Selected extract:

:::

Data is the stuff of data science, the raw material that — given the right spells and concoctions of the data alchemist — is to be turned into gold. Although data is increasingly ubiquitous, it is difficult to turn raw data into something that makes sense or creates value. This should not surprise us: It also takes a lot of knowledge, skills, and effort to build a house out of a heap of dirt, stones, and wood. And while data science typically does not get our hands dirty, we should never underestimate the amount of effort and frustration involved in cleaning up some messy pile of data.
This chapter provides some background information on the main datasets used in this book and their sources. Most of the data used throughout this book is already included in R (in datasets) or provided by R packages (e.g., the tidyverse). Occasionally, we create small toy datasets to illustrate a command or technical point, but the vast majority of analyses and visualizations throughout this book use real datasets that people have collected to answer empirical questions.
To address the interests of psychologists and social scientists, we focus on people-related data, in which cases represent persons and the variables provide information about them (e.g., characteristics like age, gender, etc., but also choices, opinions, preferences, etc.). Aiming for real data that addresses scientific questions in psychology prompted us to use 2 datasets that pop up frequently throughout this book:
To make it simple to use these datasets in R, we store them in easily accessible formats on a web server (at http://rpository.com/ds4psy/). The following sections provide the context in which the data were collected and provides credit and references to the original sources. The concluding Section B.3 provides pointers to additional sources of data.

:::

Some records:
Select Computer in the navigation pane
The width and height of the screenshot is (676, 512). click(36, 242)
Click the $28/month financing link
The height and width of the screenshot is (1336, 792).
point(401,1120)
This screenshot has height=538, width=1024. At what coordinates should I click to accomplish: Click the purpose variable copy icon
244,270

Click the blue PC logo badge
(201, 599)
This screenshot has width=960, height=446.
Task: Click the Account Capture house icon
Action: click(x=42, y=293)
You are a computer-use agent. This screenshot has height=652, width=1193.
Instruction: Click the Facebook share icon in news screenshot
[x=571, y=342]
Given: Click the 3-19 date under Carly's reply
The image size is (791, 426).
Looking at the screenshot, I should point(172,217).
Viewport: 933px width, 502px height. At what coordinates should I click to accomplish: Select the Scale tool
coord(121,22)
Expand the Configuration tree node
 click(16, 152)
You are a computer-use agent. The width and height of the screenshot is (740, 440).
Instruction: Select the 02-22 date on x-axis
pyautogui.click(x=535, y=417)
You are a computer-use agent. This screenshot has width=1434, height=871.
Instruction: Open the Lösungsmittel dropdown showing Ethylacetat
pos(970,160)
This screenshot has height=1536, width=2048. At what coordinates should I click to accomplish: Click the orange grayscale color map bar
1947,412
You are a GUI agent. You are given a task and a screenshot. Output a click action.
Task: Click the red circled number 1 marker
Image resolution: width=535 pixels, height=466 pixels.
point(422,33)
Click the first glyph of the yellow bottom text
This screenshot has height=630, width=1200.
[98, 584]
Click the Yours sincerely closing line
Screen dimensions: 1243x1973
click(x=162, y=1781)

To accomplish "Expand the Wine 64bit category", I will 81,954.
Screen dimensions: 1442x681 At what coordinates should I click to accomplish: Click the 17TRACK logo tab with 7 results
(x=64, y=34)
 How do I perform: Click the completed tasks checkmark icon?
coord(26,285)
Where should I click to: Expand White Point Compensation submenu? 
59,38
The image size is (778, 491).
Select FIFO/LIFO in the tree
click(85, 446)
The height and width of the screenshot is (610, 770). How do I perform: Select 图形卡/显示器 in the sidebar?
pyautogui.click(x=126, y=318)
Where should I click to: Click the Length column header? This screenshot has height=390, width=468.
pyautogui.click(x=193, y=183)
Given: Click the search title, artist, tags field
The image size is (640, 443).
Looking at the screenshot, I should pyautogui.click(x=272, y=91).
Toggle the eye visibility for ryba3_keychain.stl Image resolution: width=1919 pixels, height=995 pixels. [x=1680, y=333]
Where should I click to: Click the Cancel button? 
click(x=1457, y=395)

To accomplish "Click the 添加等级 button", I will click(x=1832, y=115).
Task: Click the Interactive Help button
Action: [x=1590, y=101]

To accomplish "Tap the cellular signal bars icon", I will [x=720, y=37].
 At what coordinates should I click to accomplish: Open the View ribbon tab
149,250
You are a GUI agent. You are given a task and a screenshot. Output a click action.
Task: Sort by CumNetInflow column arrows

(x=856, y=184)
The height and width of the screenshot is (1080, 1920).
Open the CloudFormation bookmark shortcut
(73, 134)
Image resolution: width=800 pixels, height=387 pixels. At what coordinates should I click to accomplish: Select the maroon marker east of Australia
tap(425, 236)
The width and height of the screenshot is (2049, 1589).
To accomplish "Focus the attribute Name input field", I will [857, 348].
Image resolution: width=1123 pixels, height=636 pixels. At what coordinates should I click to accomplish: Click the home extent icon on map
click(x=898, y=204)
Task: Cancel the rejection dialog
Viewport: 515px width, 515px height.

:::

Instructions:
(1) Write out the part of the passage on the book's datasets between "To address the" and "sources of data.", inclusive, without changing anything.
(2) Find each line in the entries that contains the string "dimensions", with case counting, and copy those lines.

Answers to the tasks:
(1)
To address the interests of psychologists and social scientists, we focus on people-related data, in which cases represent persons and the variables provide information about them (e.g., characteristics like age, gender, etc., but also choices, opinions, preferences, etc.). Aiming for real data that addresses scientific questions in psychology prompted us to use 2 datasets that pop up frequently throughout this book:
To make it simple to use these datasets in R, we store them in easily accessible formats on a web server (at http://rpository.com/ds4psy/). The following sections provide the context in which the data were collected and provides credit and references to the original sources. The concluding Section B.3 provides pointers to additional sources of data.

(2)
Screen dimensions: 1243x1973
Screen dimensions: 1442x681 At what coordinates should I click to accomplish: Click the 17TRACK logo tab with 7 results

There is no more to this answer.